Start of Block

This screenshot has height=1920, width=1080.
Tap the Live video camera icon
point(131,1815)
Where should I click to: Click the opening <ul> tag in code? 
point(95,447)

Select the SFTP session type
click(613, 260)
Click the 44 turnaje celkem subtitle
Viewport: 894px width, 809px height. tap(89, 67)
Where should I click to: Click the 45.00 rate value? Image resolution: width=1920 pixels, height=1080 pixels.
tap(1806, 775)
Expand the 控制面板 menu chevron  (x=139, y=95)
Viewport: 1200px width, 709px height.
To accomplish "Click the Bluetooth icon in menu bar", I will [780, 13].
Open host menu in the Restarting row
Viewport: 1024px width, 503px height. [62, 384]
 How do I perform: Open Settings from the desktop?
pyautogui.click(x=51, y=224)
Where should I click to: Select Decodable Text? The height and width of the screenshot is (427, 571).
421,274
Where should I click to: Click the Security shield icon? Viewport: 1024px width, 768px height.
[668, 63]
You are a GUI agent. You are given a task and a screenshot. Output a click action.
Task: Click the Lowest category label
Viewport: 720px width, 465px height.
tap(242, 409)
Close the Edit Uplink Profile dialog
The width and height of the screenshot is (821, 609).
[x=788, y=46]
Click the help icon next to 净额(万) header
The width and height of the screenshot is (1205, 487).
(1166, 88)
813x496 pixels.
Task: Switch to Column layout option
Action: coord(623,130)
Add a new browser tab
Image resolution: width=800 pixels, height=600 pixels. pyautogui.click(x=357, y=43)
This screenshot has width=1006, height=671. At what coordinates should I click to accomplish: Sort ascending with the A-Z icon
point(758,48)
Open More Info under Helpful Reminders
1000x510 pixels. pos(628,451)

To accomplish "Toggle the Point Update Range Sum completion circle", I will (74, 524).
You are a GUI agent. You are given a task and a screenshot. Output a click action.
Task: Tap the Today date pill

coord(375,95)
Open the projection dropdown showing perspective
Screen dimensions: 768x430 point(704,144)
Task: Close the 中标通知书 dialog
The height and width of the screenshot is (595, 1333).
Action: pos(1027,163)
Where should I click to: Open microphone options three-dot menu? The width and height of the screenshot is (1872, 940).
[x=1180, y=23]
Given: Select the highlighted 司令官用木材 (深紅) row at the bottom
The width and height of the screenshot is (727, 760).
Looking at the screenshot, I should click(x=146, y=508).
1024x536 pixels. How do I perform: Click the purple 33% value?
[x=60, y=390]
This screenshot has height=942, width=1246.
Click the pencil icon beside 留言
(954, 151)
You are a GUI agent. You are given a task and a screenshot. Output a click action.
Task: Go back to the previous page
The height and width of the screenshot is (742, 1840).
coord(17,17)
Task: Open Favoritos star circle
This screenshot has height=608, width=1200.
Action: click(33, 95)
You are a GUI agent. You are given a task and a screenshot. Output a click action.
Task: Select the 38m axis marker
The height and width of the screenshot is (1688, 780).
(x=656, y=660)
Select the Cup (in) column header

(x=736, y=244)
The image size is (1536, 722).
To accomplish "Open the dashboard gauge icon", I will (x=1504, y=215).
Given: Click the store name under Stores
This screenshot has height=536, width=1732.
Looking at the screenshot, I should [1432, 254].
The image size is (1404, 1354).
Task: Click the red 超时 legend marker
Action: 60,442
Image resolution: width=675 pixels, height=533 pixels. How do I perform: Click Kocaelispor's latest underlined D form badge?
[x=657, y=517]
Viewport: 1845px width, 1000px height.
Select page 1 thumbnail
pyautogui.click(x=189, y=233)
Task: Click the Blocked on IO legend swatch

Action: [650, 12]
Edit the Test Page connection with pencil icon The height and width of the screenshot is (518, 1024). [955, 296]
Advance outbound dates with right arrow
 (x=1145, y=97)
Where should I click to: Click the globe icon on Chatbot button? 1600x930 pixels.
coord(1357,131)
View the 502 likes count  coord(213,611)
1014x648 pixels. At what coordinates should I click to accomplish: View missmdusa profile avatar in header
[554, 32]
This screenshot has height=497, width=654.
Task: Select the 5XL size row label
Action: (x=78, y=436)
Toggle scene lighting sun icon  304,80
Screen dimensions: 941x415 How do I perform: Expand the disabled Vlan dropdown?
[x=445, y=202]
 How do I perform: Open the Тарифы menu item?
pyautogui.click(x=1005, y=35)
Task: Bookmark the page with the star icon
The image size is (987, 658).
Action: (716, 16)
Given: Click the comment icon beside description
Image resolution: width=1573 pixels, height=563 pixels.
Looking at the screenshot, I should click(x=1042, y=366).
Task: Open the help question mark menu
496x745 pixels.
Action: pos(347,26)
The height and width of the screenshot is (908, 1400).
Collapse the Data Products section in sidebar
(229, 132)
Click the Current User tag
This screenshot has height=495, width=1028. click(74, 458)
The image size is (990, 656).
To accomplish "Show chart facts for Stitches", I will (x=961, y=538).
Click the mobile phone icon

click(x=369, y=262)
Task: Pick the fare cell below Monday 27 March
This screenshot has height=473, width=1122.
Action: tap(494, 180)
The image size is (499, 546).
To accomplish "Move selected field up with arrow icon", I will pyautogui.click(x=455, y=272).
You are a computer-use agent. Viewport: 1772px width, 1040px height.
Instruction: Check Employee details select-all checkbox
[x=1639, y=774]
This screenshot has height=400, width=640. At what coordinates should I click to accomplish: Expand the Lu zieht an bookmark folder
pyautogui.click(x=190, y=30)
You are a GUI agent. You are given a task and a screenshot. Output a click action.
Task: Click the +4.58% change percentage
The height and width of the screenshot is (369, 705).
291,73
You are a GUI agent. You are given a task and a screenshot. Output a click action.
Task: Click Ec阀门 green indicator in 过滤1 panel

End of Block

The word "Toggle" appears in some lines of the data; state how many such lines there are, and nothing further.

2